The benchmark TAIEX ended 108.32 points, or 0.9 percent, lower at 5,596.73. Turnover was NT$126.94 billion (US$3.76 billion), with foreign investors buying a net NT$5.55 billion in local stocks.
“The correction may last for a month before the dust of the swine flu settles,” said Mars Hsu of Grand Cathay Securities (大華證券).
The Standard Chartered report, co-authored by analysts Gerard Lyons, Mike Moran and Alex Sienaet, said based on lessons from previous outbreaks, tourism and related industries would face the first round of impact, followed by discretionary spending.
The analysts said they believed the flu was still in its early stages and its economic impact would vary greatly depending on its severity and duration, although the economic impact may be seen as V-shaped.
“The downward leg of the V is when discretionary spending is hit and confidence suffers, deterring travel and hitting tourism. Then, after the scare is addressed there is a rebound,” they wrote in the report.
Standard Chartered said the health scare was hitting the world economy at a bad time and would surely hit confidence, one of the factors that will heavily influence the timing of the end of this global recession.

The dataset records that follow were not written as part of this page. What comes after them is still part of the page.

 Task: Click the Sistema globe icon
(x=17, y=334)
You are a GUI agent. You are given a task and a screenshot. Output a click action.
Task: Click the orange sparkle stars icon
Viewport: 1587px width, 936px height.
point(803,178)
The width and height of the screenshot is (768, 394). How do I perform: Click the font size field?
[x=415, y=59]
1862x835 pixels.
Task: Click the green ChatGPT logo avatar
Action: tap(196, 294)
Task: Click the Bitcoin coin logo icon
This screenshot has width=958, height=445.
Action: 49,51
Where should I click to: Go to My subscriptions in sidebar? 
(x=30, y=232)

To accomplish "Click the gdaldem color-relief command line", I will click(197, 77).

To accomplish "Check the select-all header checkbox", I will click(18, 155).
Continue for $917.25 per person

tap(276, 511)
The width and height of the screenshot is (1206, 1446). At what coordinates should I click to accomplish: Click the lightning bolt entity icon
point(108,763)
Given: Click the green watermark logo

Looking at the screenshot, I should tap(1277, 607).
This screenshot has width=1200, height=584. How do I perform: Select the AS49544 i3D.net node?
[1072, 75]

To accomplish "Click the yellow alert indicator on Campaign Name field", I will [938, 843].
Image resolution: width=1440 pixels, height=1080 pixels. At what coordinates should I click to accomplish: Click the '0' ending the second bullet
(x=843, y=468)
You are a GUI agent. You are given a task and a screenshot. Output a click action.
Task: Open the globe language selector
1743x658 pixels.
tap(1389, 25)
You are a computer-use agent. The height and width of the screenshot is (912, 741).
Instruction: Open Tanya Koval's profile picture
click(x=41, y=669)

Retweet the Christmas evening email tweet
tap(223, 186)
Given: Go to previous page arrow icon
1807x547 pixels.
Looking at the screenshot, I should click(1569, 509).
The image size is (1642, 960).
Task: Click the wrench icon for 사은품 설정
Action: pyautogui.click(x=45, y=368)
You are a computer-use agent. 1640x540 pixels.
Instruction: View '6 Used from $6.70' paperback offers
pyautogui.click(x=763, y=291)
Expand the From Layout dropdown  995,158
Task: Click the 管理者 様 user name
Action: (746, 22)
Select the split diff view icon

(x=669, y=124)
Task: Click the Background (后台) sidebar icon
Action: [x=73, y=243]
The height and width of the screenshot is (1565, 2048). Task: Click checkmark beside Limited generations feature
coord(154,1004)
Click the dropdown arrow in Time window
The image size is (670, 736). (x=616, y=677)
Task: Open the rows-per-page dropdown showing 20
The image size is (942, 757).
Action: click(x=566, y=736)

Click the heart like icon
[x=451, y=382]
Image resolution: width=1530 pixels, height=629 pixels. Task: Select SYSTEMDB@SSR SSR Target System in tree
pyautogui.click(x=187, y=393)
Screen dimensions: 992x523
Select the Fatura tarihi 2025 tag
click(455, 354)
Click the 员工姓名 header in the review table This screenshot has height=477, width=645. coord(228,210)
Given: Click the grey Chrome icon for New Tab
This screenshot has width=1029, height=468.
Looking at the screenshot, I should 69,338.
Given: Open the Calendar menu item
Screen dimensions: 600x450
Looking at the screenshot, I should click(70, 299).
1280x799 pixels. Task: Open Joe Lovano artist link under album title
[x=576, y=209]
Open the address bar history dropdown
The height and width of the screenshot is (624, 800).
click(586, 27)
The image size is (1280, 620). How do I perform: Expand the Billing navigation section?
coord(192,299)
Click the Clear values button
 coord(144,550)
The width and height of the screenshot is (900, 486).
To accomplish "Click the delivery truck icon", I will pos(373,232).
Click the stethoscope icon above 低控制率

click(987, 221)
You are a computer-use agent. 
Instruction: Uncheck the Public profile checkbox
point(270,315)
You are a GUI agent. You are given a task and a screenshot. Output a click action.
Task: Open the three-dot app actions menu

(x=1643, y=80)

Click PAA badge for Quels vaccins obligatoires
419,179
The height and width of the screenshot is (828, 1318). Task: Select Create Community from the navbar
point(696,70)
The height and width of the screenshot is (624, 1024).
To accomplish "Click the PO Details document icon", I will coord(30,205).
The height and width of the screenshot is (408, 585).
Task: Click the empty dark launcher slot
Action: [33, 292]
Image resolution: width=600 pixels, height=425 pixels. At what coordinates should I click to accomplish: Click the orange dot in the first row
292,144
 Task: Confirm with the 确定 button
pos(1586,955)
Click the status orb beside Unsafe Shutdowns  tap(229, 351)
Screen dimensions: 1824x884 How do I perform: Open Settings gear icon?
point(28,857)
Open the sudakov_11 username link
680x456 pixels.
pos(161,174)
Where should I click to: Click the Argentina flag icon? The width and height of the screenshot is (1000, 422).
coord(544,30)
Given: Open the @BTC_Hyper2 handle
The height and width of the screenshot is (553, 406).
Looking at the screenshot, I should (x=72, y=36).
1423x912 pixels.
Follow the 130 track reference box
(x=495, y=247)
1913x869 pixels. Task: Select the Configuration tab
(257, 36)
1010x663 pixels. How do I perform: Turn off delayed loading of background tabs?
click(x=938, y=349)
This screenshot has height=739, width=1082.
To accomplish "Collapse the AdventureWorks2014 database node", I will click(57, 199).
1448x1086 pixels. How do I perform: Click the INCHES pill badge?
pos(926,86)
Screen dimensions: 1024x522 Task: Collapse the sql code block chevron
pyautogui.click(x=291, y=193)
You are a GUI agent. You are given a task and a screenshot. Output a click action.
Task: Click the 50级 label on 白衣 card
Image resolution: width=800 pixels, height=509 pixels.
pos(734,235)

Asia may face a test in coming weeks as there is a general feeling that the authorities here learned well from both SARS in 2003 and the avian flu in terms of their ability to prevent, monitor and react to such a health scare if the present outbreak hits Asia, the report said.
But the bank warned that the latest incident also posed a greater concern in terms of the fiscal fragility of governments that will roll out relief packages to prevent and contain the health problem.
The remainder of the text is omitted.